*Excerpt:*
Today CPR releases a new briefing paper exploring how the government can encourage, facilitate, and even demand actions from the different parts of the private sector to adapt to the changing climate. The paper is based on ideas discussed at a workshop CPR co-sponsored earlier this year at the University of North Carolina School of Law, which brought together academics, non-profit and business representatives, and government officials to wrestle with how government might positively shape the private sector response to the effects of climate change. Today’s briefing paper, Climate Change Adaptation: The Impact of Law on Adaptation in the Private Sector, was written by CPR Member Scholar Victor Flatt and myself.

Adapting to the impacts of climate change (not to be confused with the related pressing need to mitigate greenhouse gas releases) requires strategic planning and comprehensive action by both the public and private sectors, and each sector influences the other.  For example, the private sector generates the overwhelming majority of economic output in the United States and is regulated for health, safety, and environmental purpose by the government. Land ownership is also largely private: roughly 70 percent of the land in the United States is held privately, and the government owns the remaining 30 percent. Effective climate change adaptation cannot happen without the cooperation of both sectors.

*About this task:* Extend the piece above on climate change adaptation and the private sector, starting right after its final sentence.

*Dataset extract:*

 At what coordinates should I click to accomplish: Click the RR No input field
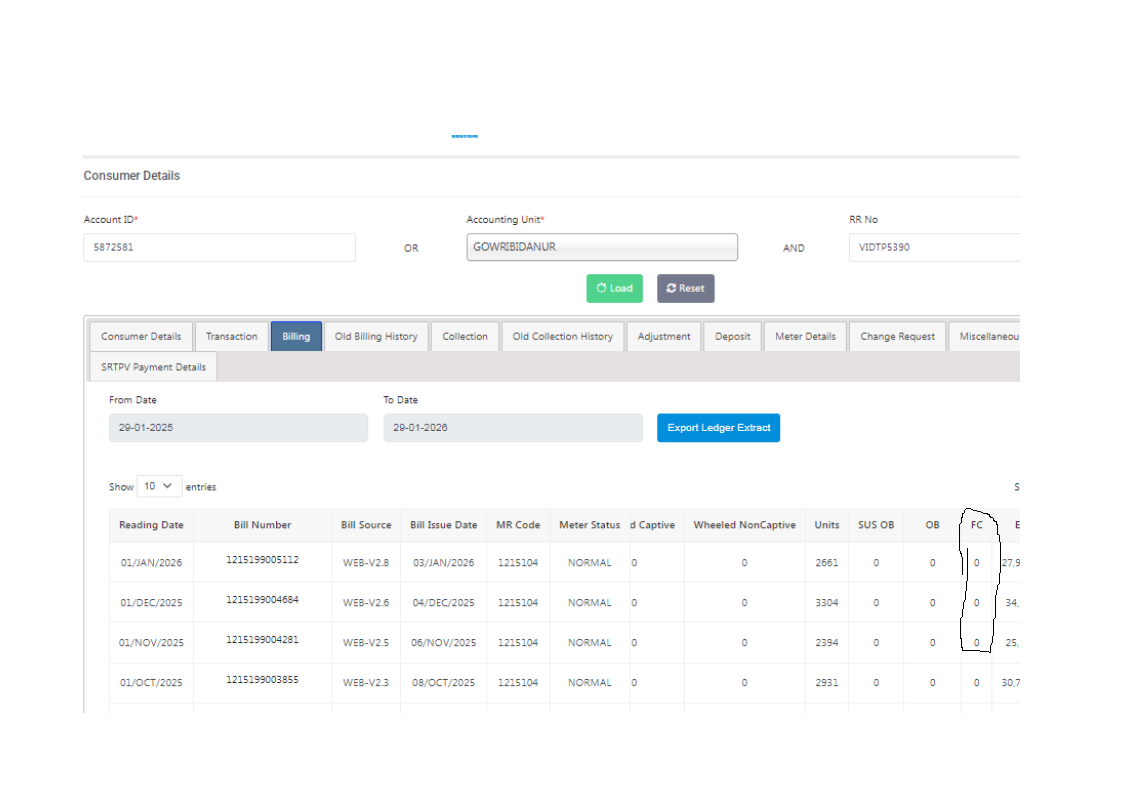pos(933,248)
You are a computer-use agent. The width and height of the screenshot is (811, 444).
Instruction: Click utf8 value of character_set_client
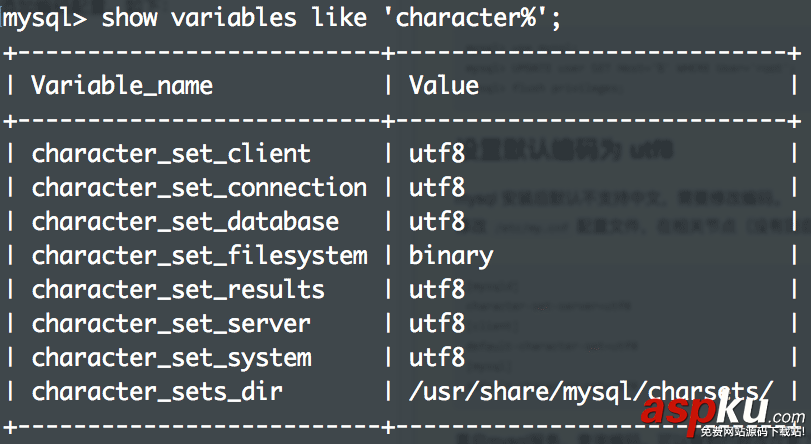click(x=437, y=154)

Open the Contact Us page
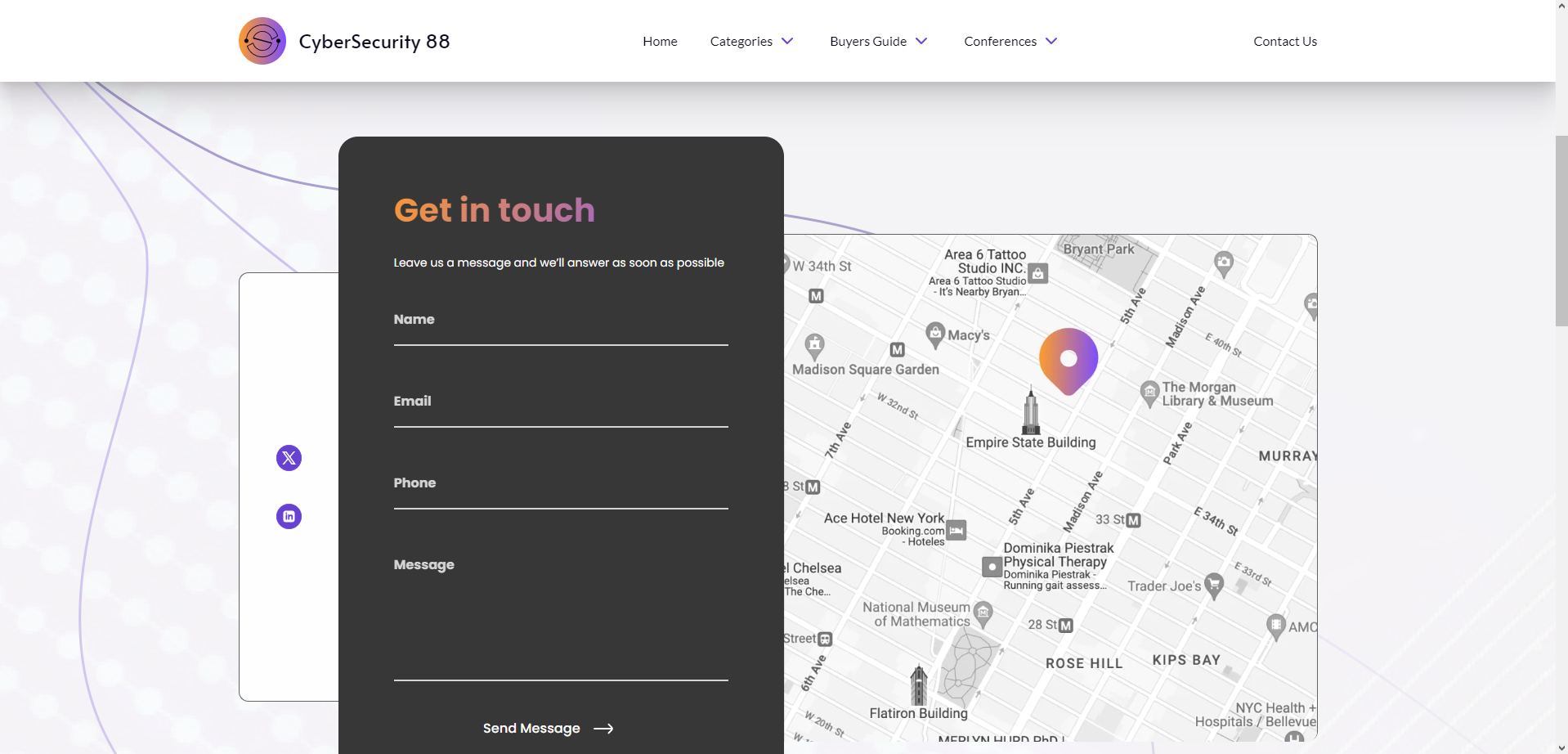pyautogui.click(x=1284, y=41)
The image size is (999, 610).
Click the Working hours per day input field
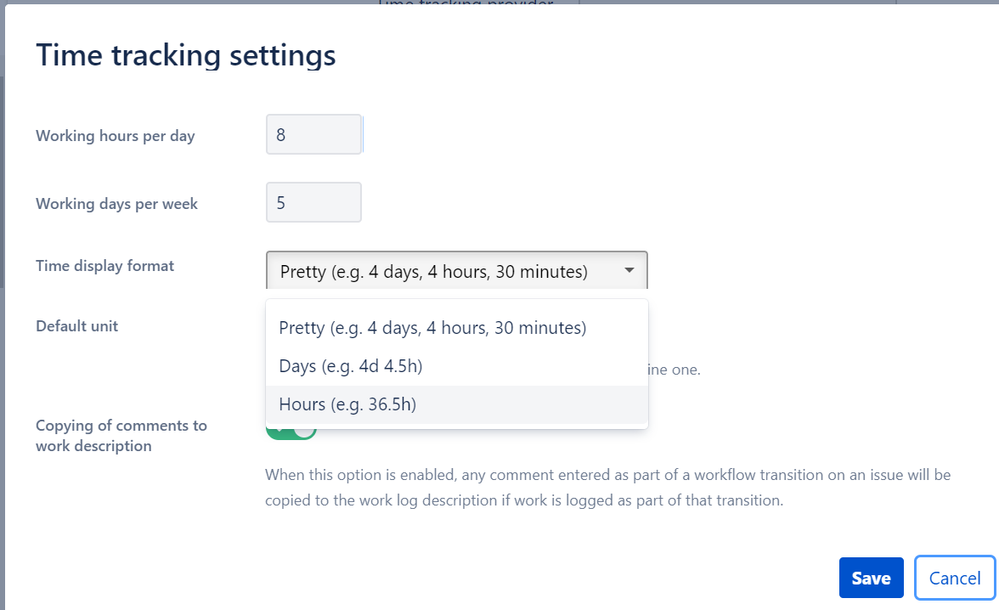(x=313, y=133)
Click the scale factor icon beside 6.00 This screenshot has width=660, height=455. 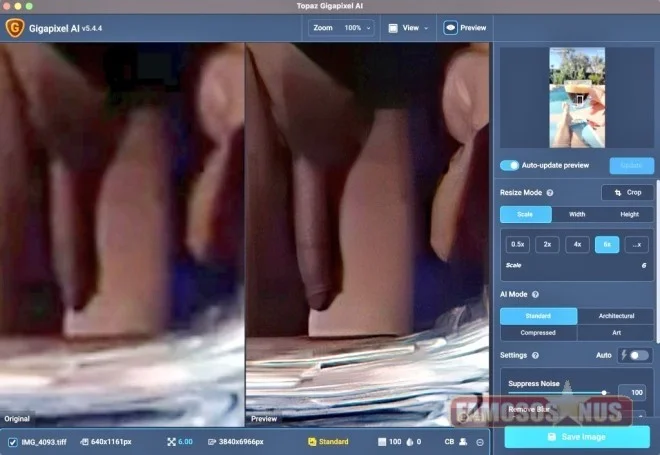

...

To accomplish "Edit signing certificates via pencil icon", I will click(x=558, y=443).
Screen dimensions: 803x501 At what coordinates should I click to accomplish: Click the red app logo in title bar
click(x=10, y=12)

--

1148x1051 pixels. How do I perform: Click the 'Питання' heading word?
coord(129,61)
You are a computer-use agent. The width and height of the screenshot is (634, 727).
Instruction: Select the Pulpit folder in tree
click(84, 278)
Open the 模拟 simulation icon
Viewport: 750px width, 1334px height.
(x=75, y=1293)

*Response to the exercise:*
The workshop participants focused on adaptation that is influenced, motivated, or in certain cases prevented or constrained by the government, through laws, regulations, incentives, and policies with direct or indirect affects. For example, the timing of government actions, how the government balances between consistency and flexibility, and whether the government compensates the private sector can all affect how this sector responds to climate change.

The workshop participants ultimately developed a list of principles and outcomes for the government’s role in facilitating private sector adaptation.  The list below summarizes some of the recommended principles that the federal government should consider in facilitating adaptation:

  • Manage change in a way that contributes to or does not undermine institutional resilience.
  • Minimize negative externalities from private sector adaptation actions.
  • Facilitate adaptation actions that are efficient, cost-effective, and politically viable.
  • Ensure that as it acts to facilitate adaptation it does not undermine mitigation efforts.
  • Identify leverage points within the private sector to maximize the reach of its influence.
  • Be sensitive to cultural and social values, including the importance of time and place to communities, and strive for equitable outcomes.
  • Facilitate interactions and coordination that capitalize on social forces.

Workshop participants also discussed how insurance law and laws affecting the built environment can facilitate adaptation, as well as how privately held natural resources—agricultural land, forests, aquaculture operations—and other resources can adapt to climate change impacts.

The workshop was sponsored by the Center for Law, Environment, Adaptation, and Resources (CLEAR) at the University of North Carolina; the Emmett Center on Climate Change and the Environment at the University of California Los Angeles; Georgetown Climate Center; The George Washington University Law School; Vanderbilt Climate Change Research Network, and CPR.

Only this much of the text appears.